=== Begin Enclosure ===
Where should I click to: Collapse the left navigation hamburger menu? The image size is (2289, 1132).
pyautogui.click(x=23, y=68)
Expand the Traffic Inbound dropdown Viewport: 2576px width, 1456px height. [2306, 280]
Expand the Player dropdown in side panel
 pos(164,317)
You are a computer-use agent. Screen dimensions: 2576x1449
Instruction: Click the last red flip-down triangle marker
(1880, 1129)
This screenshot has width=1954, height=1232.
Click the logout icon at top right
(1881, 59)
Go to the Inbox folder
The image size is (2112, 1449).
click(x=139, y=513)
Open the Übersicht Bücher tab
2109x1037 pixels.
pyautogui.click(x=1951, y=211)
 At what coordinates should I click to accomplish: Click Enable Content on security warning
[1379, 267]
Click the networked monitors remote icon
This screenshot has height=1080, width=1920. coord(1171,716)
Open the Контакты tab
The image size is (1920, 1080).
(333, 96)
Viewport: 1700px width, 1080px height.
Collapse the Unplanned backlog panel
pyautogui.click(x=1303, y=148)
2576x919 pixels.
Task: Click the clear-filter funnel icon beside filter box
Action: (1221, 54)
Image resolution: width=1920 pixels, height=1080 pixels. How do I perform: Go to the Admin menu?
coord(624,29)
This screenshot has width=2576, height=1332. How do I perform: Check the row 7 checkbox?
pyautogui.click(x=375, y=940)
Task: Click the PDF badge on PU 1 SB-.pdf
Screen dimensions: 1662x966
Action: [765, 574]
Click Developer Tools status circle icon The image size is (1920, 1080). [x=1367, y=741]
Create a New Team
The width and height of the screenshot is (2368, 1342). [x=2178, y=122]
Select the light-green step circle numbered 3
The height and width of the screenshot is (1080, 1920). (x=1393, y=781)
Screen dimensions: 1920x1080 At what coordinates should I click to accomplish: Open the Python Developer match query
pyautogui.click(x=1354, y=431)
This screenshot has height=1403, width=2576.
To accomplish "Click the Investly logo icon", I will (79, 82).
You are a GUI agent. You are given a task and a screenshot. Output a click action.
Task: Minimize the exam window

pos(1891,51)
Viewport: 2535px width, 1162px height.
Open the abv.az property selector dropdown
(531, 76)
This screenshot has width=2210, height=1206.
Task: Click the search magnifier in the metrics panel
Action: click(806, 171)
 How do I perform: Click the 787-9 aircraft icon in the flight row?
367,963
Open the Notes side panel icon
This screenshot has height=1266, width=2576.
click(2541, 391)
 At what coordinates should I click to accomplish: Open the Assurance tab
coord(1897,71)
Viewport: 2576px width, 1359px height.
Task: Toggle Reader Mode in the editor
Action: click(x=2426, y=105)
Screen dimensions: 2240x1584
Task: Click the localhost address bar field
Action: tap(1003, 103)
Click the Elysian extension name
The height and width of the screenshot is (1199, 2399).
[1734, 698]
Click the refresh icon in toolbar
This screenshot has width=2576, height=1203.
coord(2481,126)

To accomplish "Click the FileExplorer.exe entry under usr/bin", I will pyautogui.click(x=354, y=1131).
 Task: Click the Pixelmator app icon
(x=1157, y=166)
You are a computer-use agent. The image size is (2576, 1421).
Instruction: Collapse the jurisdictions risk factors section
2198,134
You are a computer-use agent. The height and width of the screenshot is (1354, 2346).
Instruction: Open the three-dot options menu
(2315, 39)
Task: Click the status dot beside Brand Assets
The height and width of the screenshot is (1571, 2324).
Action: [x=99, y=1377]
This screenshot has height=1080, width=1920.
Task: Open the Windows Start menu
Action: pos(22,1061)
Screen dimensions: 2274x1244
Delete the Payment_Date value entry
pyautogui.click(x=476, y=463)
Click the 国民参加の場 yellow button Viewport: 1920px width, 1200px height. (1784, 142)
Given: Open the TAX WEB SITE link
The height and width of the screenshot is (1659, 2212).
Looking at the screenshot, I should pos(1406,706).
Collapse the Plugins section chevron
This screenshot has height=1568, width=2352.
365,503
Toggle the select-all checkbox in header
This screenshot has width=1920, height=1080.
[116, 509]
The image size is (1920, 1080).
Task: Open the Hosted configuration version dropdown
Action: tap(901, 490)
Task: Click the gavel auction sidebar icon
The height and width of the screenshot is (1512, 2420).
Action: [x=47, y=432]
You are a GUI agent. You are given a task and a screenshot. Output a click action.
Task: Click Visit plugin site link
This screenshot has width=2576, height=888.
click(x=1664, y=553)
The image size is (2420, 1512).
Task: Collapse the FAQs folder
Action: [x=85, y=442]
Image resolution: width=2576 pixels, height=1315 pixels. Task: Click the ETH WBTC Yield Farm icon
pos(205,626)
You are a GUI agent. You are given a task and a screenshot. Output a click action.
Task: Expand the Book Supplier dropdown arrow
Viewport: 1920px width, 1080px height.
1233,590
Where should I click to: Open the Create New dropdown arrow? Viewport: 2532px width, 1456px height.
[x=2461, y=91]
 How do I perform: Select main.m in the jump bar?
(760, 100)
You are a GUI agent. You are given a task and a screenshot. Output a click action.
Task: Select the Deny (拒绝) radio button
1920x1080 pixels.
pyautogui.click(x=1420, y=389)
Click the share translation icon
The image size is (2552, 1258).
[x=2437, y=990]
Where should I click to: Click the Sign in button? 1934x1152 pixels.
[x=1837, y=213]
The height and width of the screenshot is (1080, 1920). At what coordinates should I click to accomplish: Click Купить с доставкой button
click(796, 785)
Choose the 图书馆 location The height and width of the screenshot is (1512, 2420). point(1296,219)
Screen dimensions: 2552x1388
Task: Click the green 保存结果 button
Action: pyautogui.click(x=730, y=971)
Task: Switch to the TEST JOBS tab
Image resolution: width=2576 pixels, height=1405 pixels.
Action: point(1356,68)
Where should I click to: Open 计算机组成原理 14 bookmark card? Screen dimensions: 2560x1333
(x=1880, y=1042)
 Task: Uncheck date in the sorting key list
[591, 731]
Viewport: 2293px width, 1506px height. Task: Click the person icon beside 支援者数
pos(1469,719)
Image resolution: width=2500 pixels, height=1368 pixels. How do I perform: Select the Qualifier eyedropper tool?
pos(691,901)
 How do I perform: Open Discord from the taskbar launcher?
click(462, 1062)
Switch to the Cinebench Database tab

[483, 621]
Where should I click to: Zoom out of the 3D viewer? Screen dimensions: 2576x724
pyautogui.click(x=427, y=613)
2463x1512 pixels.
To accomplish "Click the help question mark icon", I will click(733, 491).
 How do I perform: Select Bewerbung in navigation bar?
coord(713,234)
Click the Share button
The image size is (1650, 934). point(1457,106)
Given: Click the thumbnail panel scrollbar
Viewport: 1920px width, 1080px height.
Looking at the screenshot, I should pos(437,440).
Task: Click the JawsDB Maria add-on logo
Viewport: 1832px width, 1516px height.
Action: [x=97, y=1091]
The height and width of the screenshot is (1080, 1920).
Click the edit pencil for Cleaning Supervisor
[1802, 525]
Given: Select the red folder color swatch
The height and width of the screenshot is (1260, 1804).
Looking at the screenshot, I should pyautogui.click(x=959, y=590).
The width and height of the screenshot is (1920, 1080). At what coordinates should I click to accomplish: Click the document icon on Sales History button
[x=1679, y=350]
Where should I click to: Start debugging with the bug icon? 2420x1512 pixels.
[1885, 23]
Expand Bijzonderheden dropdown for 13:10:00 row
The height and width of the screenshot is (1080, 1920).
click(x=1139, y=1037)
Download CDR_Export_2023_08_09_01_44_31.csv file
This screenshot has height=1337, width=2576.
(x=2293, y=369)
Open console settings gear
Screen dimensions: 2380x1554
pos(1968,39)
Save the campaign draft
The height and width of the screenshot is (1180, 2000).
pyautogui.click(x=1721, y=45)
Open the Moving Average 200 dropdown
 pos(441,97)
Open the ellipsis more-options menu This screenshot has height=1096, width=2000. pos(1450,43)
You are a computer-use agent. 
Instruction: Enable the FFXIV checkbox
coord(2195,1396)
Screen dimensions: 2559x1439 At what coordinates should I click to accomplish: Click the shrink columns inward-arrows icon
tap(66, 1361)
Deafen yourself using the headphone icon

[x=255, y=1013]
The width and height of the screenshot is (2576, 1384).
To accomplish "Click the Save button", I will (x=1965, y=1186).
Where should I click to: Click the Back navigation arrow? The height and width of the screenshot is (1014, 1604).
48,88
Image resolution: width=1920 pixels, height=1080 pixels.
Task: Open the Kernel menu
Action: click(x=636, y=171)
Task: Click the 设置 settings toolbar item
=== End Enclosure ===
- [Task statement] Produce only the lines from the line containing "Click the 国民参加の場" through the line containing "Given: Open the TAX WEB SITE link", inclusive of both, exactly as they stand in the entries above.

- [Solution for this task]
Click the 国民参加の場 yellow button Viewport: 1920px width, 1200px height. (1784, 142)
Given: Open the TAX WEB SITE link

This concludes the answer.